While the incident appears to have happened in 2014, Marriott only recently discovered the breach after the company's IT team found an alert from a security tool in September. Following a two-month investigation, Marriott determined on November 19 that an unknown person or group had breached the network and accessed the customer data.
The company then issued a statement on November 30, and announced a dedicated website that offers information and advice to Starwood customers.
It's not clear how the breach occurred. However, Marriott noted that whoever gained access to the database encrypted the customer information as a way to remove it from the network. The company has since de-encrypted that data, which helped determine the size of the breach.
All together, the database contained information on approximately 500 million guests who made reservations at a Starwood property. Hotels in this chain include Westin, Sheraton, The Luxury Collection, Four Points by Sheraton, W Hotels, St. Regis, Le Méridien, Aloft, Element, Tribute Portfolio and Design Hotels. The company also oversees timeshare properties.
For 327 million customers, the compromised data includes their name, mailing address, phone number, email address, passport number, Starwood Preferred Guest ("SPG") account information, date of birth, gender, arrival and departure information, reservation date, and communication preferences.
However, for an unspecified number of guests, the data also contained payment and credit card numbers, as well as expiration dates. The company noted that the numbers were encrypted using Advanced Encryption Standard encryption (AES-128).
Still, the attacker or attackers could have compromised even the encrypted data.
"There are two components needed to decrypt the payment card numbers, and at this point, Marriott has not been able to rule out the possibility that both were taken. For the remaining guests, the information was limited to name and sometimes other data such as mailing address, email address, or other information," according to Marriott's statement.
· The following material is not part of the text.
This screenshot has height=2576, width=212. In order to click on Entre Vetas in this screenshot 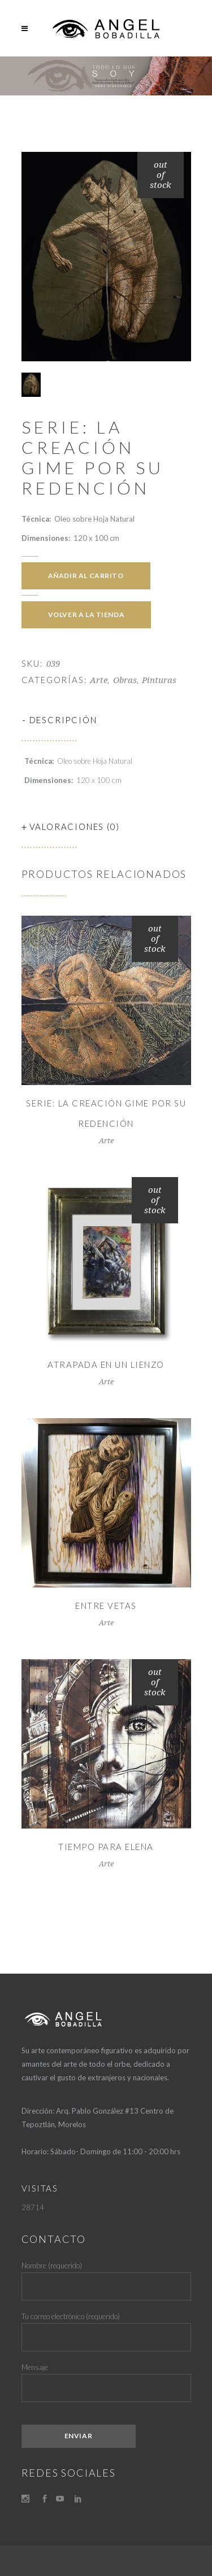, I will do `click(106, 1605)`.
Chris Morales, the head of security analytics at Vectra, noted that Marriott will face major complications from the breach, including possible violation of the European Union Data Protection Regulation (GDPR).
In an email to Security Now, Morales noted that Marriott's internal security detection system might not have been sophisticated enough to notice this type of attack.
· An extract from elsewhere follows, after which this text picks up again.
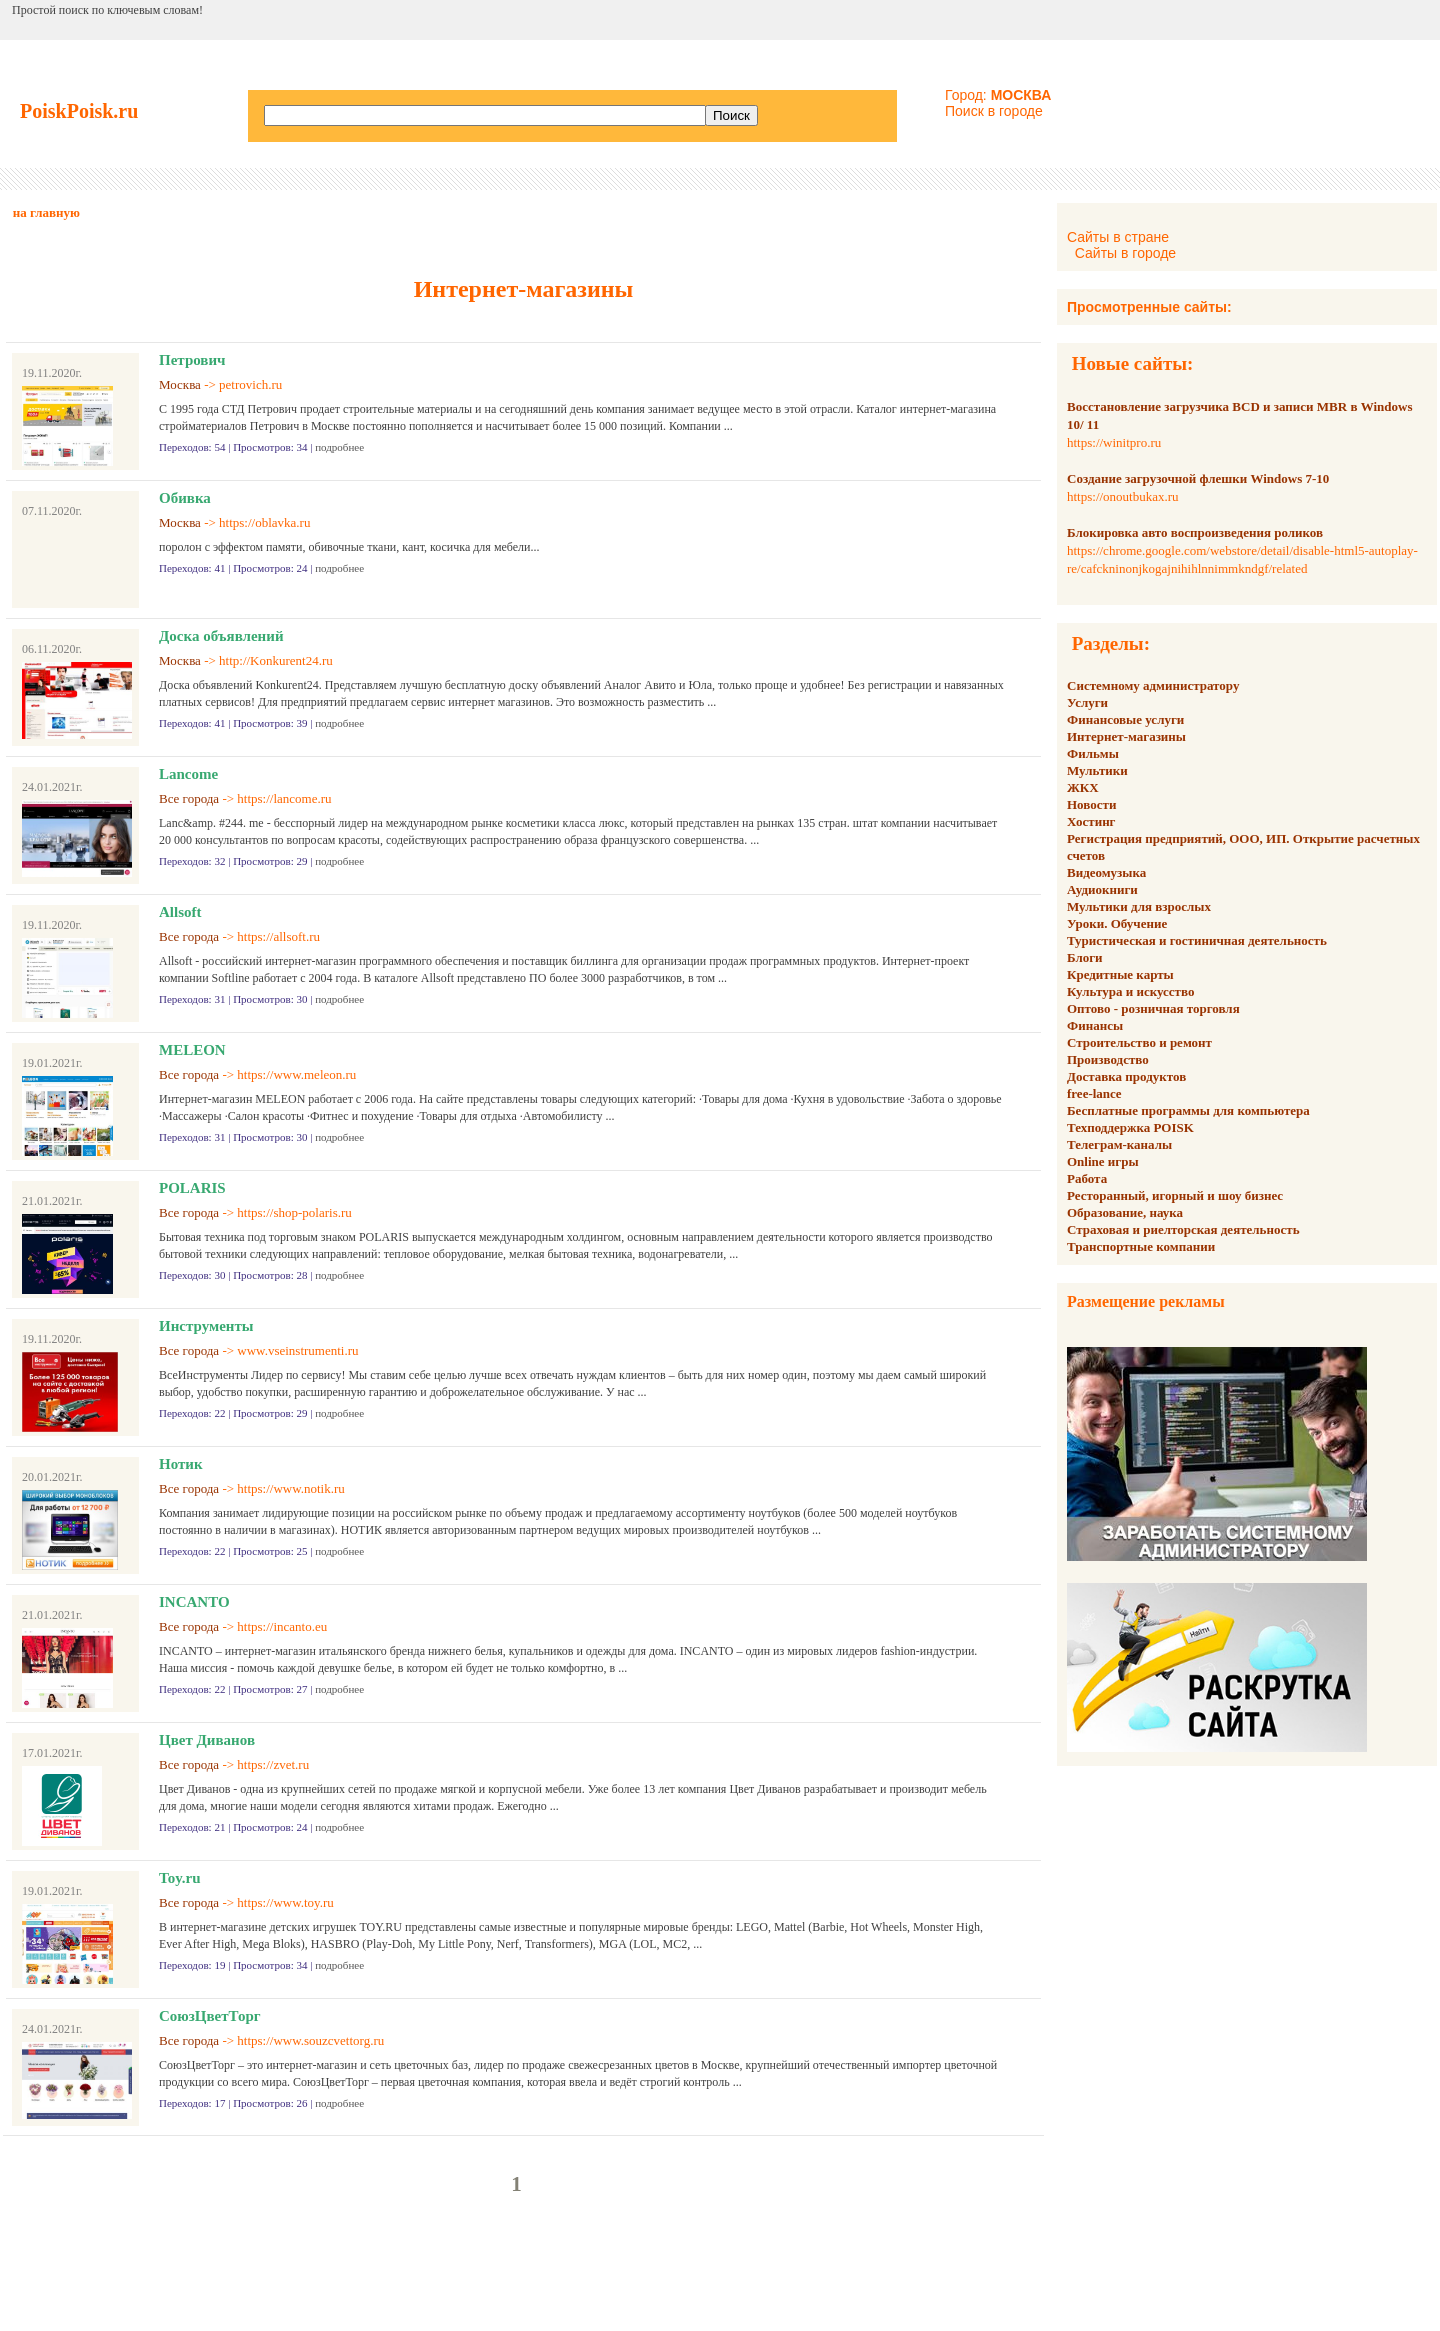 Image resolution: width=1440 pixels, height=2331 pixels. I want to click on Нотик, so click(181, 1464).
"Exfiltrating the data inside encryption may have been an attempt to circumvent security controls such as data loss prevent systems," Morales wrote. "Having systems watch for exfiltration like behaviors, rather than trying to inspect the data payloads can provide a way for handling this challenge. It's not yet clear exactly what tool flagged the attack but it's reasonable to believe, based upon their publish description, that it was only detected late in the attack lifecycle. Attackers generally have to make multiple steps and behaviors before they are able to steal or manipulate behaviors. Therefore, detection of these early stage behaviors is key."
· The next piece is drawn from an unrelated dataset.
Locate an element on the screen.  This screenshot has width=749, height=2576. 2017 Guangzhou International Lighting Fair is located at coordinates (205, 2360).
Marriott is working with law enforcement and security experts to investigate the incident. The company has also started emailing customers about the breach.
"We deeply regret this incident happened," CEO Arne Sorenson noted in Friday's statement. "We fell short of what our guests deserve and what we expect of ourselves. We are doing everything we can to support our guests, and using lessons learned to be better moving forward."
The data breach at Marriott comes a day after Dell announced that its Dell.com site may have also been compromised, although it's not clear if any information was taken during that incident. (See Dell: Your Personal Info May, or May Not, Have Been Stolen.)
Editor's Note: This article was updated with additional comments from Vectra.